And the company ordered new brand of coffee. Might as well be dirty water :smash:

I make it a point to never touch coffee at work, most hotels, certain gas station chains and pretty much never at Starbucks.

Bought a small grinder a couple months ago, actually. I love the options I have now. My morning cup is well beyond what I was usually drinking.

I apologize in advance for the long winded post. But I have about 20-30 minutes to kill before my inventory orders begin to arrive.

I'm sitting at my desk right now. On BP, only the 3rd time I've ever had the opportunity to do this. So I'm just taking in the whole experience. Its like seeing BP through new eye's. Breath-taking. Allow me to recap Friday, as I did not follow up with that in a timely manner. (I was too damn busy enjoying a full weekend to myself)

I walked in... late. 37 minutes to be exact. IF I am ever late, its usually 1-2 minutes at most. I pride myself on punctuality. I'd also like too point out, in my entire gym career, I've missed ONE day of actual work. My grandfather's funeral this past June. I have a pretty bad-ass immune system apparently.

My GM (who isn't a GM, he's a glorified controller/accountant in charge of overall cash flow responsibility, which I usually do anyway. And technically in charge of "membership services" - although we have a website and customer service phone number that 99% of issues end up being resolved through) Anywho... he comes up to me about 2 minutes after I walk into the door. You ever have that boss who's afraid to approach you on sensitive topics? Or situations where you know he'll speak soft and essentially "bitch out" because you're better at his job then he is? However since his job title is just one notch above mine/yours, he HAS to say something -- very similar here.

Him: Heyyyy (no shit, he drug out the "hey")... everything ok?
Me: Yeah S (I'll use S to not type out his full name) You?
Him: Good, good. Noticed you're a bit late man... what's that all about?
Me: Ahhh, just some stuff this morning. Traffic, just HAD to get coffee. You know.
Him: (fake laugh) Oh yeah brother, I know what that's like (do you?)... but we really need your gym walks done by 9:30.
Me: I know, Its always the first thing I do in the morning. But I'm super swamped today (total lie)... maybe I can just cheat off yours just once? I know you're a pretty spot on kind of guy (another lie)

^ Knowing full well this man hasn't done a gym walk or inventory confirmation in well over the 16 months I've been in this position. He just copies mine later and makes his own subtle changes in case, god forbid, we ever have a corporate audit.
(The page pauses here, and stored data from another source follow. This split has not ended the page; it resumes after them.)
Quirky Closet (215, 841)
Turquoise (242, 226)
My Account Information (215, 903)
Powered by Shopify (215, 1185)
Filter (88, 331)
Him: Ohhh, yeah... You know I've been busy this morning, had to reset our spa servers (takes 60 seconds) and I'm with a group right now about memberships. (glance over at his desk - nobody there: he see's I'm looking and quickly changes course) They just left, gave them a tour and what not. Just finishing up their paperwork man. You know how it is... I got half way done and then had to stop.
Me: Right...Well let me get settled in and I'll get on it when I can.
Him: Awesome brother (I hate that <-- by the by) (awkward pause)... So everything else cool?
Me: Fine, Let me get my work done now.


So that was that. The treat for the day was around 1:30. A member comes up to my desk.

Mem: You the manager?
Me: Yes I am
Mem: You need to get check out that locker room. You got an old guy in there doing.... something.
Me: I'll.... check it out

Its a pretty large locker room. I won't lie. Plenty of space. Essentially if you change and dry off with your towel, you won't be shaking the unit of the man next too you. In otherwords, its pretty nice.

So I'm looking around... looking. Thinking to myself, what in the blue hell is this guy talking about? Then I 'round the corner to where the sink's are....

Picture, what can only be described as someone in the "volleyball ready" stance. An older, much older gentlemen... in his birthday suit. Standing directly in front of the hand drier, essentially giving his undercarriage
the premium hot air treatment.

There was very little I could do for a good 30 seconds or so other then go back around the corner, stand up against the wall and try not to laugh. Then do the thumb, pointer finger eye rub because you really have nothing of a similar situation to draw experience from. How the fuck do you walk up to this guy? On one hand I'm thinking... why would?? On the other hand I'm thinking that I have mad respect for this guy, and jealousy as well - because he's hit that "I don't give a fuck" stage of his life. This is how the conversation kind of went. After WhatAboutBob baby stepping up to this guy.

Me: Uhhh... sir. You are aware those are designed for your hands, right?
Him: I am using my hands
^ He was, I'll give him that
Me: I get that... but what I'm trying to say is, you're making some of the other members feel a bit, uncomfortable
Him: Really? I mean, we're amongst men!
Me: That's kind of the problem here, sir.
Him: (On something of a clint eastwood type rant) well they should just toughen up ...blah blah blah blah
Me: I understand that, lord knows to some extent I agree, but you're taking it a bit far. So maybe you could just do this when nobody is around or very early morning...? (reaching for a conclusion)
Him: Well I can only make it here around this time because that's the bus schedule for the *assisted living home* he's at.
Me: ... have you tried the dry sauna, sir?
Him: No I haven't
Me: May I suggest that, perhaps take a towel though.
Him: Yeah, I'll give that try.
^Walks to and then into the sauna, without said towel
I walk up to the front, washing my hands of the situation, in complete honesty, I don't give a shit. I go to 'S' (The GM)
Me: You're in charge of "membership services". We have an issue in the men's room, it's all yours, chief.

And then I get the most puzzled, eye-brow lifting look ever...


It's nearly 10:45. I've done as little as humanly possible today. I was thinking about appointing my front desk team lead as my replacement. Good kid, been with the company a couple years, he's in school and I know his mom is having a hard time financially. Kind of reminds me of when I was his age. I figure grooming him for the position this week would get him some head-start experience. So in passing I make the comment, "ever thought about taking a position like mine"... Him: "Hell no, that's too much of a pain in the ass".

- there goes the only hope this facility had of a decent replacement. Not my problem though. Maybe I could hand it over to one of my stupid ass personal trainers as something of a practical joke. Then when the budget and schedules are fucked in less then 3 months, they can re-assess just why anyone would ask for a raise.

I think R.L. carriers just showed up with my inventory. Let's get this shit show over with.